• [TASK]:
Echo the data verbatim, beginning with the line that contains "Given: Close the bottom ad with the X" and continuing through the end of the data, with that first line included.
+ + + + + + +
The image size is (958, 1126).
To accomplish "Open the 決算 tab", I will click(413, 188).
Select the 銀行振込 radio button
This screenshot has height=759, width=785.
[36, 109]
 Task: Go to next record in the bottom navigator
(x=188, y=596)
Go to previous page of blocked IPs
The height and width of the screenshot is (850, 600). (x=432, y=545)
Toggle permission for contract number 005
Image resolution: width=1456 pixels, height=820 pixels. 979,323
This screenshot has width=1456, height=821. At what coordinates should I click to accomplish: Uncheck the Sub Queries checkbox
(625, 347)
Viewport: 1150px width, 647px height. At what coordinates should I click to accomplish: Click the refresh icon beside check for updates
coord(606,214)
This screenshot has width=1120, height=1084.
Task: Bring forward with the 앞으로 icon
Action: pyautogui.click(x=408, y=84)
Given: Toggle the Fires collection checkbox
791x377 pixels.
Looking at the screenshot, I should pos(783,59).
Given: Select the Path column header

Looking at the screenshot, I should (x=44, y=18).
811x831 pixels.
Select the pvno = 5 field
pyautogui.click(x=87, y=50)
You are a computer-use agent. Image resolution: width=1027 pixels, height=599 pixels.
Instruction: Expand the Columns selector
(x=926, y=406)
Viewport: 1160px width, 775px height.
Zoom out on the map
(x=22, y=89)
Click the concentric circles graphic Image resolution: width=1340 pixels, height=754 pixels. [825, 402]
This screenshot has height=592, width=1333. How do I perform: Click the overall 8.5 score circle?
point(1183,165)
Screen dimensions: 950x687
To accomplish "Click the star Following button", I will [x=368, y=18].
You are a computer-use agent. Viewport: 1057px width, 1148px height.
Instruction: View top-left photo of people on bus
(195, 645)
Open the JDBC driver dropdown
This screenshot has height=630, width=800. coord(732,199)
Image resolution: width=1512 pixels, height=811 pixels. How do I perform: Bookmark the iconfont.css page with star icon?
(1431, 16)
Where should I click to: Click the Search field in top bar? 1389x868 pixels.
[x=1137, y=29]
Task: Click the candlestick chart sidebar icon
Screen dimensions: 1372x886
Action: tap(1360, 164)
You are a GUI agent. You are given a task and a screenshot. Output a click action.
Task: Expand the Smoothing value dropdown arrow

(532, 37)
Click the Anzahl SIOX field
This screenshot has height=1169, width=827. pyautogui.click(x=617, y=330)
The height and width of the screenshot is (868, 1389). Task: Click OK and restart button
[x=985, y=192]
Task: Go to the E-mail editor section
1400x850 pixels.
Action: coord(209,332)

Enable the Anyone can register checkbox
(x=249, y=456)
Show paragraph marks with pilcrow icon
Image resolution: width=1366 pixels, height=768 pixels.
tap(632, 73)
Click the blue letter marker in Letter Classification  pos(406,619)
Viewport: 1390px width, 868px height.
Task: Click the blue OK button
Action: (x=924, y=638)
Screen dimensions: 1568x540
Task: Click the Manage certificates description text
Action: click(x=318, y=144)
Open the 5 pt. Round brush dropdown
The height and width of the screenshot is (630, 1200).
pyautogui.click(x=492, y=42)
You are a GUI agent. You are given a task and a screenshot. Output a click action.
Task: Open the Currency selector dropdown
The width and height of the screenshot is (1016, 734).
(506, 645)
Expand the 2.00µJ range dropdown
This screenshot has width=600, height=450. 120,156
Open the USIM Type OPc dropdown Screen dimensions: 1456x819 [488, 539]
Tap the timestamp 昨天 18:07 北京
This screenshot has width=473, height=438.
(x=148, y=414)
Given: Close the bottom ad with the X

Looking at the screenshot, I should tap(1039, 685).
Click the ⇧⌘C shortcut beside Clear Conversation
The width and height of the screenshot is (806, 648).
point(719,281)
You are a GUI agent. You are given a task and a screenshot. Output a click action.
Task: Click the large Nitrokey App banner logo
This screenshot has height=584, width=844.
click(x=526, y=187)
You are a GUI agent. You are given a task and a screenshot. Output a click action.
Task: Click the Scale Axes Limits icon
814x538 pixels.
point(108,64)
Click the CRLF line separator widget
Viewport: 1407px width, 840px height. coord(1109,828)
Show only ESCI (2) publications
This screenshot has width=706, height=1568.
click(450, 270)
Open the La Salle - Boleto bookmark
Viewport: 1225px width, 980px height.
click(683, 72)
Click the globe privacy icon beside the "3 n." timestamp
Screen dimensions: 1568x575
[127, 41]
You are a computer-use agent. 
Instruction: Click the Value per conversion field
+ + + + + + +
• [TASK RESPONSE]:
Given: Close the bottom ad with the X

Looking at the screenshot, I should tap(1039, 685).
Click the ⇧⌘C shortcut beside Clear Conversation
The width and height of the screenshot is (806, 648).
point(719,281)
You are a GUI agent. You are given a task and a screenshot. Output a click action.
Task: Click the large Nitrokey App banner logo
This screenshot has height=584, width=844.
click(x=526, y=187)
You are a GUI agent. You are given a task and a screenshot. Output a click action.
Task: Click the Scale Axes Limits icon
814x538 pixels.
point(108,64)
Click the CRLF line separator widget
Viewport: 1407px width, 840px height. coord(1109,828)
Show only ESCI (2) publications
This screenshot has width=706, height=1568.
click(450, 270)
Open the La Salle - Boleto bookmark
Viewport: 1225px width, 980px height.
click(683, 72)
Click the globe privacy icon beside the "3 n." timestamp
Screen dimensions: 1568x575
[127, 41]
You are a computer-use agent. 
Instruction: Click the Value per conversion field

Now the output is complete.